To do so, power sharing—the structural redistribution of resources from the hands of the few to the many—is essential. It must take place within companies too. Research indicates that corporations have contributed to creating and continue to reproduce social and economic inequalities. Dominant business models that prioritize shareholder value maximization and short-term financial gains, largely at the expense of employee, climate, and societal welfare, have contributed to this crisis of power concentration. Power sharing entails giving workers a seat and a vote in their companies' decision-making bodies, with the power to accept or reject strategic decisions. In 2022, innovative business practices meant to empower employees and give them a real say in their companies’ decision-making process will need to be supported and studied. The Great Resignation is making it clearer everyday: The old hierarchical model no longer suits employees; they want to have a say in their working conditions and they aspire to find more meaning at work.

What is at stake, though, is not only a fairer distribution of valued resources up and down the organizational chart, but also between employees across race, gender, and class. Over the past five years, the energy of social movements like Black Lives Matter and #MeToo has made power sharing across race, gender, and class—and their intersections—an imperative. Here, again, corporations have a critical role to play. Building truly inclusive workplaces requires considerably more than one-off diversity trainings or publicity campaigns that too often tokenize women and people of color. It requires changing the practices that dictate who power flows to in organizations. This entails a serious commitment to tracking and rewiring how opportunities and resources are distributed in the organization. As record numbers of Americans quit their jobs in search of better work and life arrangements, power sharing offers an antidote to power concentration and a pathway to better work. It offers a gateway to changing our social and economic systems, starting inside organizations.

Regina Herzlinger

Nancy R. McPherson Professor of Business Administration

COVID’s devastating impact has a silver lining. In this case, the lining was lithium, in the form of consumer-driven innovations that created alternate, lower cost sites of care, such as free-standing retail medical, surgery, and urgent care centers; telemedicine, sensors and other sources of personalized care in the home; and artificial intelligence engines that parse this massive new trove of information to improve the quality, access, and cost of care.

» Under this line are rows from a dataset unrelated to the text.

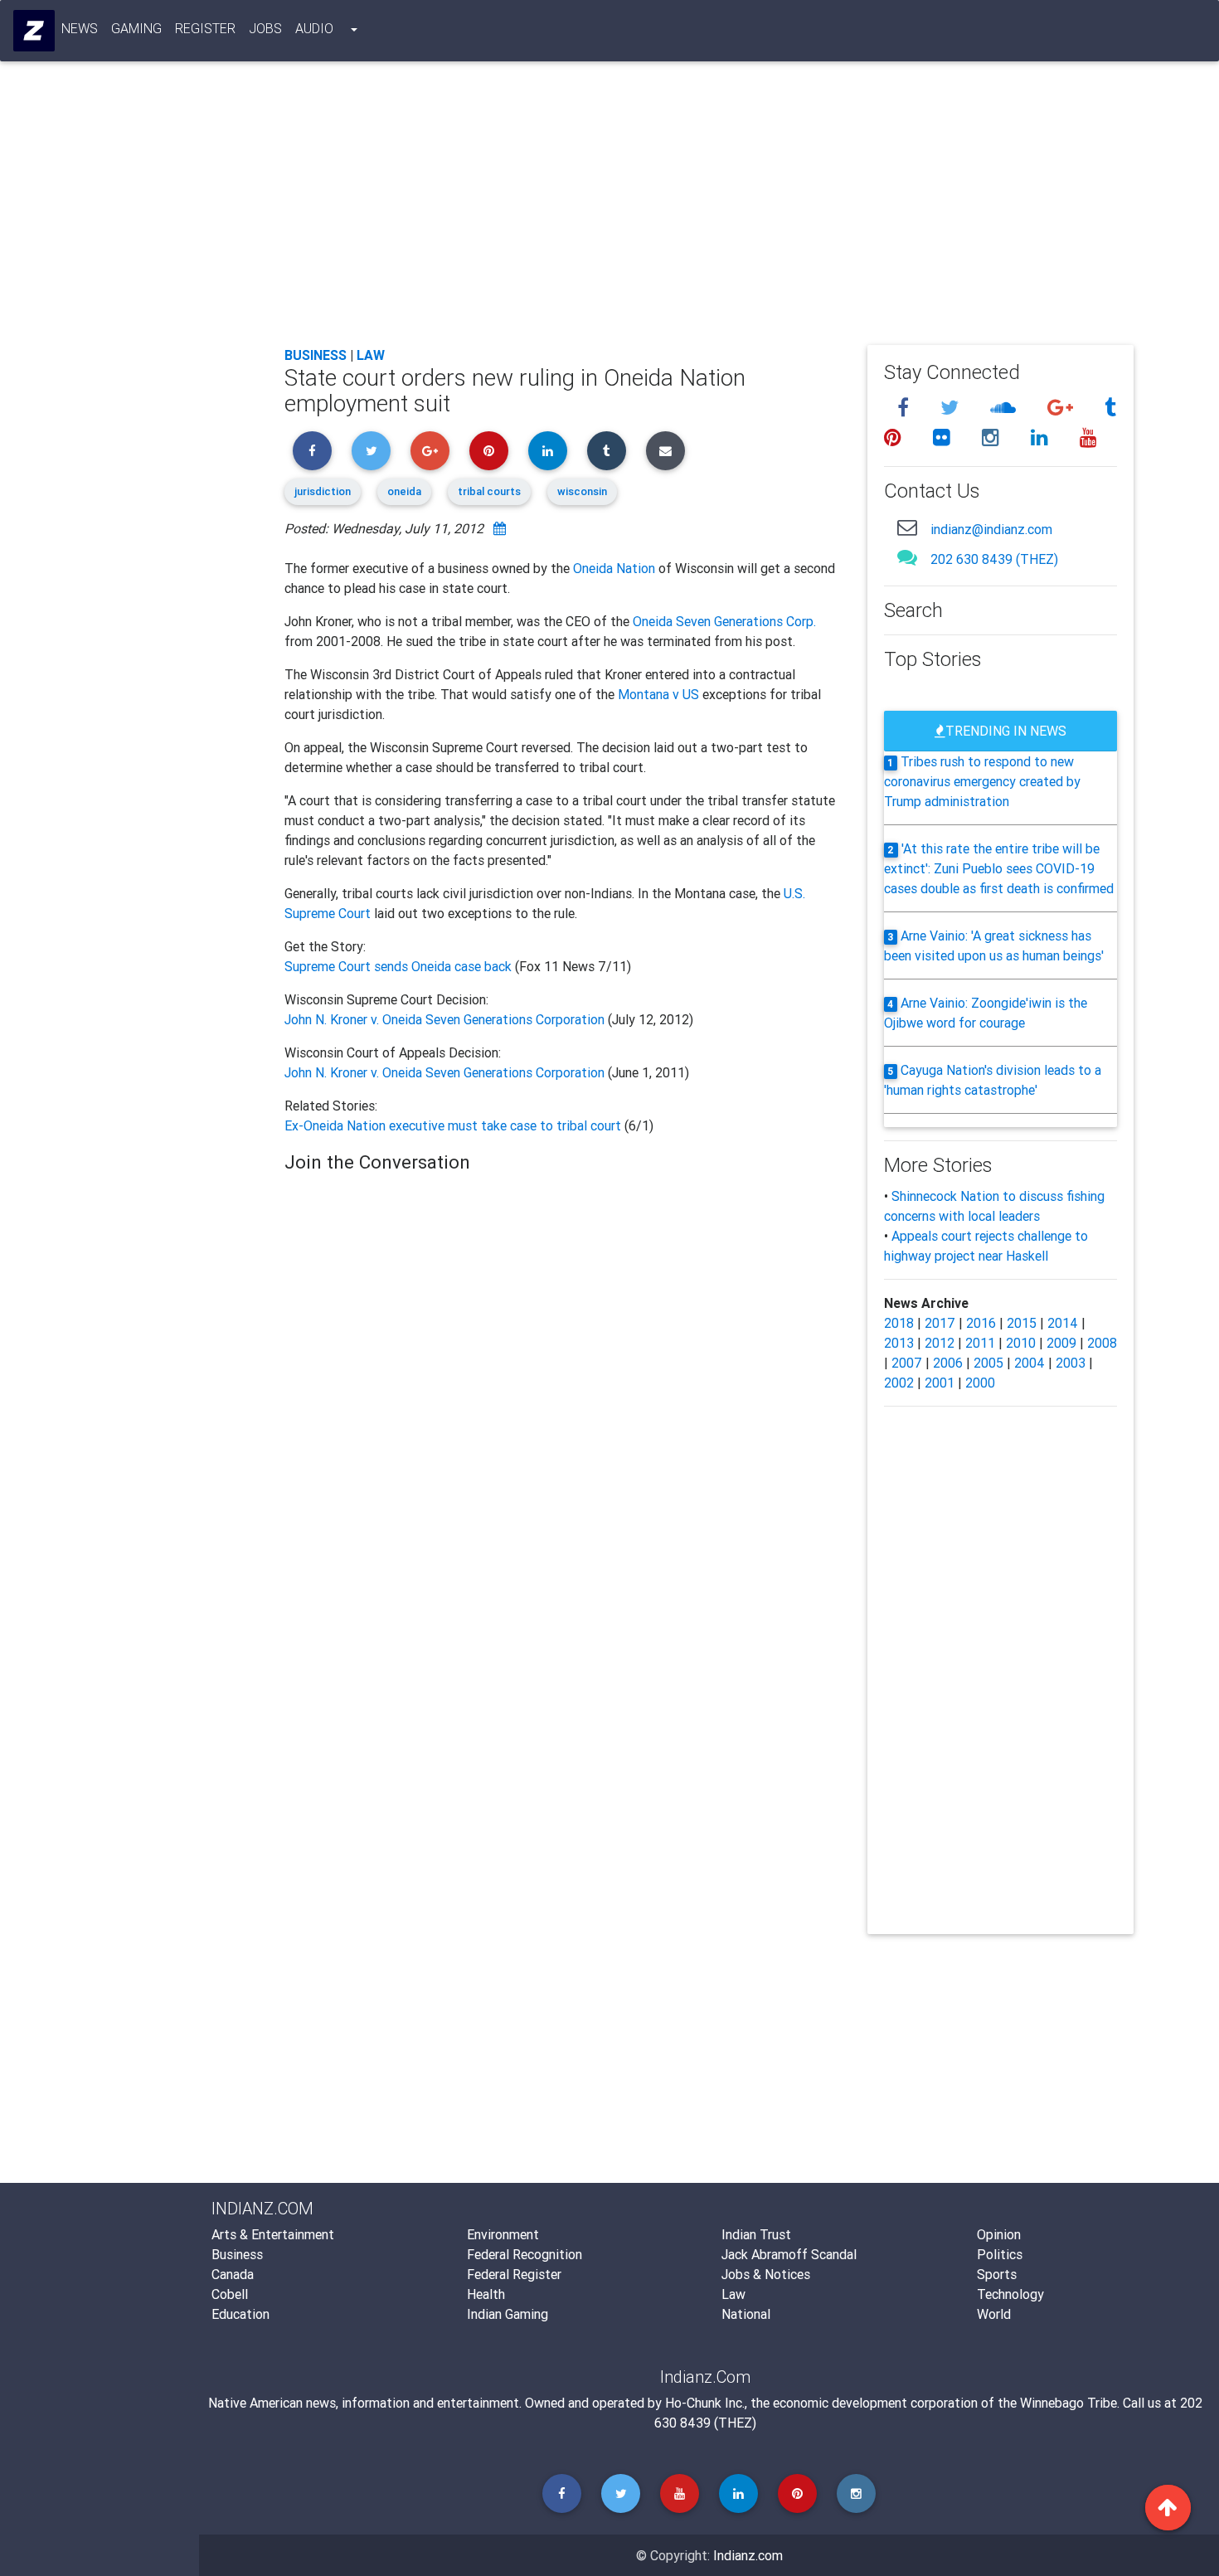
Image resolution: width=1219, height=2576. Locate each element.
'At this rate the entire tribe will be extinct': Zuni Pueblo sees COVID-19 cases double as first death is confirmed (999, 868)
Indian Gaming (507, 2314)
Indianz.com (748, 2555)
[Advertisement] (709, 209)
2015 (1022, 1323)
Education (240, 2314)
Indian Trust (756, 2234)
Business (315, 355)
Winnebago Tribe (1068, 2402)
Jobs (265, 28)
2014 (1062, 1323)
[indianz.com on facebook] (905, 407)
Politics (999, 2254)
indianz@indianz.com (991, 529)
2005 (988, 1362)
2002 (899, 1382)
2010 (1021, 1342)
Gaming (136, 28)
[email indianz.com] (907, 527)
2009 (1061, 1342)
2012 (939, 1342)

COVID also unleashed consumer-driven public policy changes, including allowing pregnancy termination pills to be purchased over the counter and adding social determinants of health, such as allergens that may infest the homes of people with respiratory diseases, to insurance benefits.

COVID unlocked these innovations because the US had too few hospital beds to meet the surge in demand it caused. Astute entrepreneurs poured massive funds into innovations to bolster consumers who needed non-hospital sources of care. Although employers should assure that their employees have access to these innovations, caveat emptor applies. The first innovator is usually not the most successful; many consumer-facing retail medical clinics are low ranked; the business models of others may feature unsavory conflicts of interests; and all of them face massive regulatory push back from the politically powerful hospital sector that fears this competition.

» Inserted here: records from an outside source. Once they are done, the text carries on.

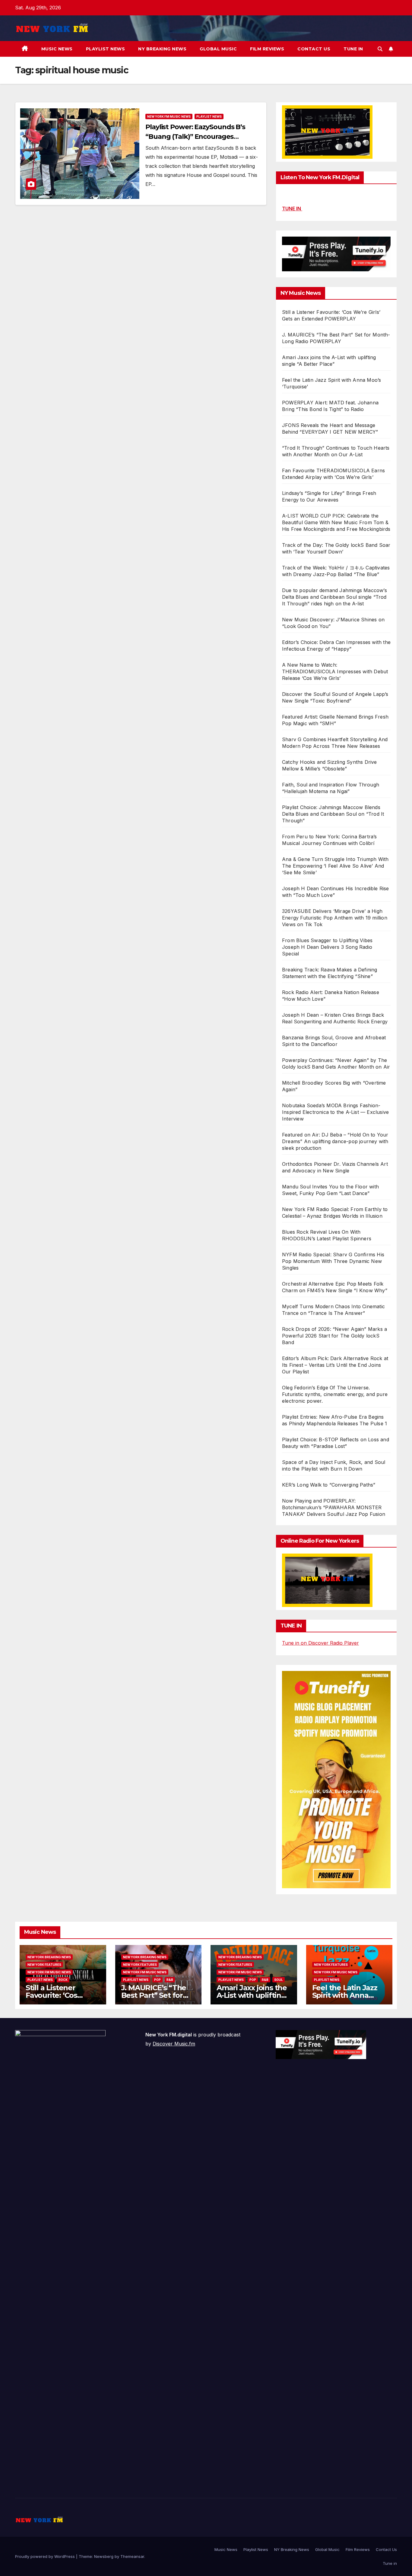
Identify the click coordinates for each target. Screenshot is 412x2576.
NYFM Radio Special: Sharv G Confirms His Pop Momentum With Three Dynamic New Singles (333, 1261)
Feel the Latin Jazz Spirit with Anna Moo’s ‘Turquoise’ (344, 1995)
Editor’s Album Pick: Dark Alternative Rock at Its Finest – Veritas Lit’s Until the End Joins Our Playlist (335, 1365)
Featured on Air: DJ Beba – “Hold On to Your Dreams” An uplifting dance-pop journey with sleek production (335, 1141)
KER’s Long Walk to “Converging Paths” (328, 1485)
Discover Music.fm (174, 2044)
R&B (169, 1979)
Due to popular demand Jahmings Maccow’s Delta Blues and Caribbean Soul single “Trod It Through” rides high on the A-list (334, 597)
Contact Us (313, 49)
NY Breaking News (162, 49)
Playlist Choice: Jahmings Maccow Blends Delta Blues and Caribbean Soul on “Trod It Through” (333, 814)
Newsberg (103, 2556)
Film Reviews (267, 49)
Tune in (353, 49)
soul (278, 1979)
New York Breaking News (49, 1957)
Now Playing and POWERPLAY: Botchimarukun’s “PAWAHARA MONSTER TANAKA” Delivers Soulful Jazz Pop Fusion (333, 1507)
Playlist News (105, 49)
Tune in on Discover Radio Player (320, 1643)
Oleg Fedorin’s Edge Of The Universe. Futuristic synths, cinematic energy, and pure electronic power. (335, 1394)
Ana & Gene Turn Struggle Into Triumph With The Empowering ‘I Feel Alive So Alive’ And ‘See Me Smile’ (335, 865)
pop (157, 1979)
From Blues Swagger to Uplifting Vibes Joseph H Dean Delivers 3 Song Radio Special (327, 947)
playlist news (209, 116)
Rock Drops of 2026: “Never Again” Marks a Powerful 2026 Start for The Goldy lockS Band (334, 1335)
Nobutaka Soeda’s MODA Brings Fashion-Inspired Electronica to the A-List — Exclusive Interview (335, 1112)
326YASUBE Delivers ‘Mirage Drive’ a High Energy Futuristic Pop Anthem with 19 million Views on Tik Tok (334, 917)
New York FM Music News (169, 116)
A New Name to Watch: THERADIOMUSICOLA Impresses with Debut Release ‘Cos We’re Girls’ (335, 671)
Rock (63, 1979)
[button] (380, 49)
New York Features (44, 1964)
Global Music (218, 49)
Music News (57, 49)
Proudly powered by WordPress (45, 2556)
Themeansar (132, 2556)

The health care sector is excessively costly, inaccessible, and inequitable. Because health insurance payments for most insured employees are not adjusted for income, inequality was heightened as lower-income employees paid more and more for policies that required higher out of pocket payment and offered depersonalized care in inaccessible locations of unknown quality. These COVID led consumer-driven innovations can help correct these flaws; but their path is a rocky one.